Addiction to prescription pain killers is actually a serious problem in this country.  As a former  prosecutor, I saw it all too often where a person started out with a legitimate need for prescription narcotics, but over time, became addicted and began to abuse pills.  What started with a prescription at the pharmacy ended witha bust for buying stolen pills from drug dealers.  Clearly, there’s a need a for some reform in this area.  But could litigation really be the avenue to help patients avoid addition?  Some Nevada lawmakers clearly think more litigation is the answer.

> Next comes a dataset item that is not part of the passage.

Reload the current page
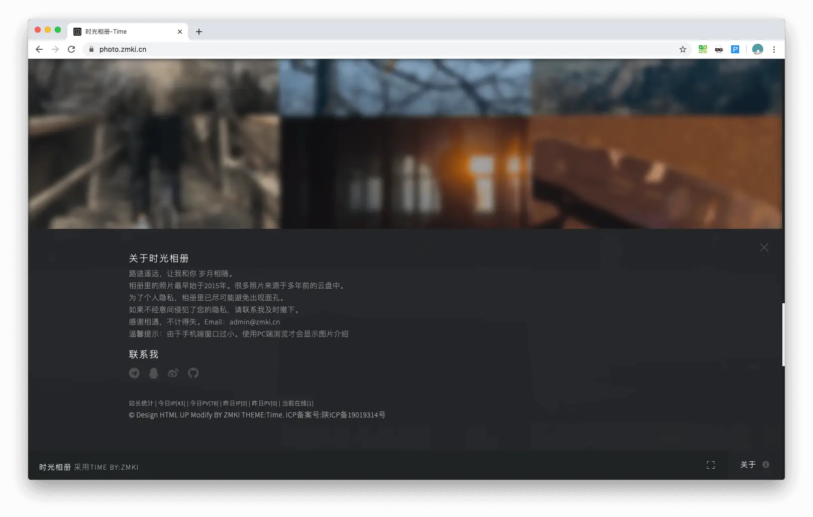Image resolution: width=813 pixels, height=517 pixels. coord(71,49)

Nevada lawmakers have proposed a new bill that would create liability for physicians and drug manufacturers if a patient becomes addicted to prescription drugs.  Under the proposed law, if a patient prevails in the suit, the defendant would be liable to pay for the patients’ rehab and attorney’s fees, as well as possible punitive damages.  State Sen  Tick Segerblom, one of the bill’s sponsors, told the AP,  “They know the person can get addicted to the drug so they should pay for the process of them getting off it.”  Oh, to live in the simple black and white world of a state senator.

Prescription narcotics are without a doubt necessary for pain management in a great number of cases.  And doctors will say that just about anyone who takes prescription narcotics will develop at least some level of dependency.  They key is making sure that the dependency doesn’t turn abusive and that patients are properly weaned off the drugs when the time comes.  That is why it is important for recovering patients to seek admission in rehabs, more about which can be found in this link- – Yet even if a doctor properly manages a patient’s treatment and oversees their prescription drug use, this bill seeks to hold them strictly liable if the patient begins abusing prescription drugs.  Not surprisingly, the bill has faced sharp opposition from the medical community.   It’s hard to see how that would help the situation other than to make doctors gunshy about prescribing the drugs.

Of course, as little sense as the law makes with respect to doctors, it makes even less sense with respect to the drug manufacturers.  There’s no doubt the drugs are vital to a great number of patients, and they have legitimate place in the practice of medicine.  If the drug makers have provided all of the proper warnings, how can they be held liable for a doctor’s judgment as to whom they should be prescribed to and in what amount?  Are we trying to get the drug makers involved in the process of actually prescribing the drugs?

In the end, it’s doubtful this bill will pass.  But if it does, it will accomplish nothing more than putting a few more bucks in the pockets of some plaintiff’s attorneys.